Solving Real World Issues With RCzechia

Jindra Lacko

2023-02-24

Visualizing Czech Population

Population of the Czech Republic as per the latest census in 2011, per district (okres). The results can be easily accessed from the comfort of your R session using the excellent package {czso} by Petr Bouchal.

As the population distributed highly unevenly a log scale is used.

library(RCzechia)
library(ggplot2)
library(readxl)
library(dplyr)
library(httr)

tf <- tempfile(fileext = ".xls") # a temporary xls file
GET("https://raw.githubusercontent.com/jlacko/RCzechia/master/data-raw/zvcr034.xls",
    write_disk(tf))
## Response [https://raw.githubusercontent.com/jlacko/RCzechia/master/data-raw/zvcr034.xls]
##   Date: 2023-02-24 08:38
##   Status: 200
##   Content-Type: application/octet-stream
##   Size: 44.5 kB
## <ON DISK>  /tmp/RtmpWqnVtP/file19597494aefe.xls

src <- read_excel(tf, range = "Data!B5:C97") # read in with original column names

colnames(src) <- c("NAZ_LAU1", "obyvatel") # meaningful names instead of the original ones
src <- src %>%
  mutate(obyvatel = as.double(obyvatel)) %>%
    # convert from text to number
  mutate(NAZ_LAU1 = ifelse(NAZ_LAU1 == "Hlavní město Praha", "Praha", NAZ_LAU1))
    # rename Prague (from The Capital to a regular city)

okresni_data <- RCzechia::okresy("low") %>% # data shapefile
  inner_join(src, by = "NAZ_LAU1")
    # key for data connection - note the use of inner (i.e. filtering) join

# report results
ggplot(data = okresni_data) +
  geom_sf(aes(fill = obyvatel), colour = NA) +
  geom_sf(data = RCzechia::republika("low"), color = "gray30", fill = NA) +
  scale_fill_viridis_c(trans = "log", labels = scales::comma) +
  labs(title = "Czech population",
       fill = "population\n(log scale)") +
  theme_bw() +
  theme(legend.text.align = 1,
        legend.title.align = 0.5)

plot of chunk census

Geocoding Locations & Drawing them on a Map

Drawing a map: three semi-random landmarks on map, with rivers shown for better orientation.

To get the geocoded data frame function RCzechia::geocode() is used.

library(RCzechia)
library(ggplot2)
library(sf)

borders <- RCzechia::republika("low")

rivers <- subset(RCzechia::reky(), Major == T)

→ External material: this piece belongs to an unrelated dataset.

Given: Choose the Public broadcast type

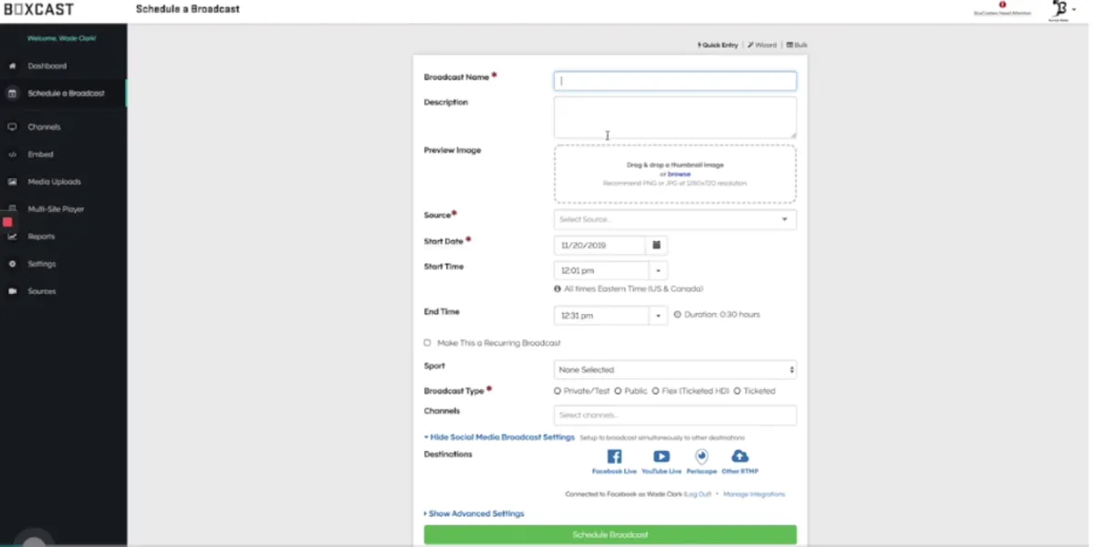Looking at the screenshot, I should (618, 391).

mista <- data.frame(misto =  c("Kramářova vila",
                               "Arcibiskupské zahrady v Kroměříži",
                               "Hrad Bečov nad Teplou"),
                    adresa = c("Gogolova 212, Praha 1",
                               "Sněmovní náměstí 1, Kroměříž",
                               "nám. 5. května 1, Bečov nad Teplou"))

# from a string vector to sf spatial points object
POI <- RCzechia::geocode(mista$adresa)

class(POI) # in {sf} package format = spatial and data frame
## [1] "sf"         "data.frame"

# report results
ggplot() +
  geom_sf(data = POI, color = "red", shape = 4, size = 2) +
  geom_sf(data = rivers, color = "steelblue", alpha = 0.5) +
  geom_sf(data = borders, color = "grey30", fill = NA) +
  labs(title = "Very Special Places") +
  theme_bw()

plot of chunk geocode

Distance Between Prague and Brno

Calculate distance between two spatial objects; the sf package supports (via gdal) point to point, point to polygon and polygon to polygon distances.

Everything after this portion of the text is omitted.